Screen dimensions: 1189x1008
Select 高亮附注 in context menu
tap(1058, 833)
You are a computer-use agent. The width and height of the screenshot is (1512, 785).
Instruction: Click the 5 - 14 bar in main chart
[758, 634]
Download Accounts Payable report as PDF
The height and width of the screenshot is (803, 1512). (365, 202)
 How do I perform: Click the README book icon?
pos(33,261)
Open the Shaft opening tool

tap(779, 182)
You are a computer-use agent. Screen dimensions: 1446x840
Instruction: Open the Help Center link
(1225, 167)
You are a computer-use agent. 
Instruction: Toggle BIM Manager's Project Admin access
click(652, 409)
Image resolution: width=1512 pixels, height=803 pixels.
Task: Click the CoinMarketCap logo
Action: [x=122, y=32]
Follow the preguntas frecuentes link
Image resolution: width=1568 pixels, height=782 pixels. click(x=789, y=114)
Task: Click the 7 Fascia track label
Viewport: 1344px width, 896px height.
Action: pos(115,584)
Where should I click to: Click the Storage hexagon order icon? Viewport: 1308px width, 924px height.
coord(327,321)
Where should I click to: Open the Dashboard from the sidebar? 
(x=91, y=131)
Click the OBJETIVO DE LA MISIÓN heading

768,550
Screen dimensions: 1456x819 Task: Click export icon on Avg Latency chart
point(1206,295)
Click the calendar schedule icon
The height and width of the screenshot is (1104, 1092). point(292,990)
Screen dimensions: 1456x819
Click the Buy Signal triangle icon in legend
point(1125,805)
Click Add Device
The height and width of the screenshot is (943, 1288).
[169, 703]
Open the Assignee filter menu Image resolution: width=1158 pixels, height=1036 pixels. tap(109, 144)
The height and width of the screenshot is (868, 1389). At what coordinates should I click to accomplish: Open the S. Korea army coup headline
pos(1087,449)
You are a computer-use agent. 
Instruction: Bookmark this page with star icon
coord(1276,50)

### [Description of the task]
Wherever "agent" appears in a line of the entries, copy that line.

### [Written solution]
You are a computer-use agent. The width and height of the screenshot is (1512, 785).
You are a computer-use agent. Screen dimensions: 1446x840
You are a computer-use agent. 
You are a computer-use agent. 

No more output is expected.